Now how in the f*ck can anyone not love a movie like that?


Easy, the Cardinals won the pennant.
   34. J. Bowman, upon reflection, does hate pants Posted: May 28, 2009 at 07:42 PM (#3197815)
When we were in the eighth grade, my friend Jeff was pitching, and took off after a popup down the third base line. Unfortunately, both he and the third baseman were too busy calling for the ball to notice the other guy doing the same thing. The 3B put his braces through his cheek, and opened a two-inch gash on the top of Jeff's head. Now, of course, they'd both be off to the hospital for a tetanus shot or something, but it wasn't now, so they just sprayed his head with Bactine. Better still, because there were two outs, and the two worst hitters on the other team were due up, Jeff was left in to pitch. "But I see three batters!" he protested. "Pitch to the middle one," was the reply. So that's what he did.

He struck me out on four pitches. He loves to tell that story.

_ _ _

■ **Directions for this task**
In the forum post about the eighth-grade baseball game, what did they spray on Jeff's head after the collision?

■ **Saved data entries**
_ _ _

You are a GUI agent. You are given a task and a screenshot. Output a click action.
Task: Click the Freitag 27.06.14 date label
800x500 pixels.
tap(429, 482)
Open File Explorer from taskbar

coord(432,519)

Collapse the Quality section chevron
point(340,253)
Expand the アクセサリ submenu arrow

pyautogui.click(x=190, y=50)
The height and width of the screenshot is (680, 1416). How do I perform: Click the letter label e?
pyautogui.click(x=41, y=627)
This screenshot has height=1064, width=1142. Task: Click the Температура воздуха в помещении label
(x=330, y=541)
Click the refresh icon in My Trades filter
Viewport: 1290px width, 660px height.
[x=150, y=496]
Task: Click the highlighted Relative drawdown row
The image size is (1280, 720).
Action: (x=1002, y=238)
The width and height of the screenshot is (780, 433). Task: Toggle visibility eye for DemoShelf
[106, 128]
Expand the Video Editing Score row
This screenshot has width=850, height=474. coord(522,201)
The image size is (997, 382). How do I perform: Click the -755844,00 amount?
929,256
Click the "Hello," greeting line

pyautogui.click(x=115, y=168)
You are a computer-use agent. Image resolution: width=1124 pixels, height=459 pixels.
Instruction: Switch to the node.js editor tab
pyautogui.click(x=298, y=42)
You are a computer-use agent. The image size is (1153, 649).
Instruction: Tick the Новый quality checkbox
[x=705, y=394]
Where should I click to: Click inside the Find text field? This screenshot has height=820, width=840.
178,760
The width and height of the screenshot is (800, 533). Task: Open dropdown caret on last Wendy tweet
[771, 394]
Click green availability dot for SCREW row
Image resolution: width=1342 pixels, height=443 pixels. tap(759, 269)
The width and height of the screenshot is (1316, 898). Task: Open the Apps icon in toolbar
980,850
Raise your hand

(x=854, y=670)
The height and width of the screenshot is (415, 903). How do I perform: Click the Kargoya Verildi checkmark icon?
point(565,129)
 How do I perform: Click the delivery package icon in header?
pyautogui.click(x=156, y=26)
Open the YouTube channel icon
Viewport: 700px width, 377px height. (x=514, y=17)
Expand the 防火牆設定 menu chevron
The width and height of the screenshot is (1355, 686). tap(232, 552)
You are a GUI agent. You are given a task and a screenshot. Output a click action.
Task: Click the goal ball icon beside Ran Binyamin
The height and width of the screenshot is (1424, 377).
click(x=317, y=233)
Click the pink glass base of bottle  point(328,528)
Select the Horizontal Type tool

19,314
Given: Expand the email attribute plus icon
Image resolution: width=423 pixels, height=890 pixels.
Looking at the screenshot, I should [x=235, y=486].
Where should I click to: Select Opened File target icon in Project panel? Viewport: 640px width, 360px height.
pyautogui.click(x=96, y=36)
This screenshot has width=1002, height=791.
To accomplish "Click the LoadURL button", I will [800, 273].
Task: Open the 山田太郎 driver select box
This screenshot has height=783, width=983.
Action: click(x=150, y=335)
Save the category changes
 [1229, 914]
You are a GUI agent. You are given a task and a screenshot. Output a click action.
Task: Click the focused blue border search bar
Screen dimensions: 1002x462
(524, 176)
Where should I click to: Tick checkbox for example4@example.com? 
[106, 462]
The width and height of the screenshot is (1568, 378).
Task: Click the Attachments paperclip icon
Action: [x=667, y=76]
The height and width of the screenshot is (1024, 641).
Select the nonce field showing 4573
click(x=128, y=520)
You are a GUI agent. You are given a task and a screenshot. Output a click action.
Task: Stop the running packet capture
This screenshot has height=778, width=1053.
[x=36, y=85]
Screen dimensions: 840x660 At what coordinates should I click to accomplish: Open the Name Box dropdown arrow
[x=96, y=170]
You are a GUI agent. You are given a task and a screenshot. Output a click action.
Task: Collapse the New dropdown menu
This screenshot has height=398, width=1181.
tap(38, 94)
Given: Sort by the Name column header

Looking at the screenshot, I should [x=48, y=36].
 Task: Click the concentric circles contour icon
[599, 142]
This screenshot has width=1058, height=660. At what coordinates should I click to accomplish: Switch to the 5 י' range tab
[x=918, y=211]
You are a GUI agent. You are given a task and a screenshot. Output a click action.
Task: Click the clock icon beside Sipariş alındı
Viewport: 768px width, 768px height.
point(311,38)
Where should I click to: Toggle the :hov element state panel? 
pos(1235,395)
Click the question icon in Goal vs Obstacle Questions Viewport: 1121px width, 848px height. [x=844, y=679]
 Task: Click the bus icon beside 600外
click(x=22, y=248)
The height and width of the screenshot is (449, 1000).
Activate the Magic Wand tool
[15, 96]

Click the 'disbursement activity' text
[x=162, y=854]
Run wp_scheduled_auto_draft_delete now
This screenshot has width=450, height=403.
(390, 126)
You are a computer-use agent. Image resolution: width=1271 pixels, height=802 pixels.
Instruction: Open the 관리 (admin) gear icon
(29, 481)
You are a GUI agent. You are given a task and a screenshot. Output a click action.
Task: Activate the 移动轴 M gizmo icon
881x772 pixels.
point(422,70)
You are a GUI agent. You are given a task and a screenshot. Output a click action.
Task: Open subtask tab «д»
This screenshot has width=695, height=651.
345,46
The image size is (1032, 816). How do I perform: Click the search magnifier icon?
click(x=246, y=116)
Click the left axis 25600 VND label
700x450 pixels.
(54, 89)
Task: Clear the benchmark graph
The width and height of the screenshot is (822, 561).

_ _ _

■ **Result below**
Bactine